Aim of the exercise — All lines from the line containing "Instruction: Click the" up to and including the last line of the entries must be written out exactly, with no others.

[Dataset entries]
╔══

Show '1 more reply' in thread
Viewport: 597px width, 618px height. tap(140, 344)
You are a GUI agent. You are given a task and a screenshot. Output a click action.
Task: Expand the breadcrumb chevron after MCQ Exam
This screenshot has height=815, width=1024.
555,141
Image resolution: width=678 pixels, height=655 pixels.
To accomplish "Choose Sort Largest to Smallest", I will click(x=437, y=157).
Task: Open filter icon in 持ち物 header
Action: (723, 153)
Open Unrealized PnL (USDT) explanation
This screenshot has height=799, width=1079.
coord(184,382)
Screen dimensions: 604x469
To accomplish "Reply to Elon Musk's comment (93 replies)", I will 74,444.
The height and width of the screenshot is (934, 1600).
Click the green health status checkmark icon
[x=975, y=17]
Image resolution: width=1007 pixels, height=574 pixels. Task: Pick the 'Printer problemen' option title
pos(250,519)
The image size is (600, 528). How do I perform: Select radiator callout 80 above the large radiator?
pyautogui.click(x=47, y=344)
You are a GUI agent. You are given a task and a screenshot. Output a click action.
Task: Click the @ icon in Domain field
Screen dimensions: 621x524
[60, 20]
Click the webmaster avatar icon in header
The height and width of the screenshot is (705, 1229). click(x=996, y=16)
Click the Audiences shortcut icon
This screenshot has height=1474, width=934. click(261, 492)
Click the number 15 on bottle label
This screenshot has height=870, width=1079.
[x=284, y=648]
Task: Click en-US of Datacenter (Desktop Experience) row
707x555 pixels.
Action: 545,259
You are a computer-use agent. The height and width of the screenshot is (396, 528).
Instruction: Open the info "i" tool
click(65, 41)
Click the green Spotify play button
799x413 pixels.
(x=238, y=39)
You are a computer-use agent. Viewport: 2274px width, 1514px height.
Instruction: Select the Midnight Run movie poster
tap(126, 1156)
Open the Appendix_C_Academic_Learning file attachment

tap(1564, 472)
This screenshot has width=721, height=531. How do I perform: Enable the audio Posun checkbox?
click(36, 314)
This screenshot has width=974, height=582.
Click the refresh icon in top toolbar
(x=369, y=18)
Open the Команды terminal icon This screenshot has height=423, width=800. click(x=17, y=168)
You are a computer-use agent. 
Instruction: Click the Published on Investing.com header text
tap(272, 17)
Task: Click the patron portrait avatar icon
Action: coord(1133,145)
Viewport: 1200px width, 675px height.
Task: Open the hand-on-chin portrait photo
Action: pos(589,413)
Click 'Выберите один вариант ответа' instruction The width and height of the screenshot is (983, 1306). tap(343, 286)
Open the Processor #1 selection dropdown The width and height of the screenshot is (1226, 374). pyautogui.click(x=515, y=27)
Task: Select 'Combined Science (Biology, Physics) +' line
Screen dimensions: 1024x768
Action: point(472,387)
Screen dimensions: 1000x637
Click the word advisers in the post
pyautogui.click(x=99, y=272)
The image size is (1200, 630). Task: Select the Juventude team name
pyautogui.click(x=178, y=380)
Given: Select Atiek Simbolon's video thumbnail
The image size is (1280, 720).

╚══

Output of the task —
Instruction: Click the Published on Investing.com header text
tap(272, 17)
Task: Click the patron portrait avatar icon
Action: coord(1133,145)
Viewport: 1200px width, 675px height.
Task: Open the hand-on-chin portrait photo
Action: pos(589,413)
Click 'Выберите один вариант ответа' instruction The width and height of the screenshot is (983, 1306). tap(343, 286)
Open the Processor #1 selection dropdown The width and height of the screenshot is (1226, 374). pyautogui.click(x=515, y=27)
Task: Select 'Combined Science (Biology, Physics) +' line
Screen dimensions: 1024x768
Action: point(472,387)
Screen dimensions: 1000x637
Click the word advisers in the post
pyautogui.click(x=99, y=272)
The image size is (1200, 630). Task: Select the Juventude team name
pyautogui.click(x=178, y=380)
Given: Select Atiek Simbolon's video thumbnail
The image size is (1280, 720).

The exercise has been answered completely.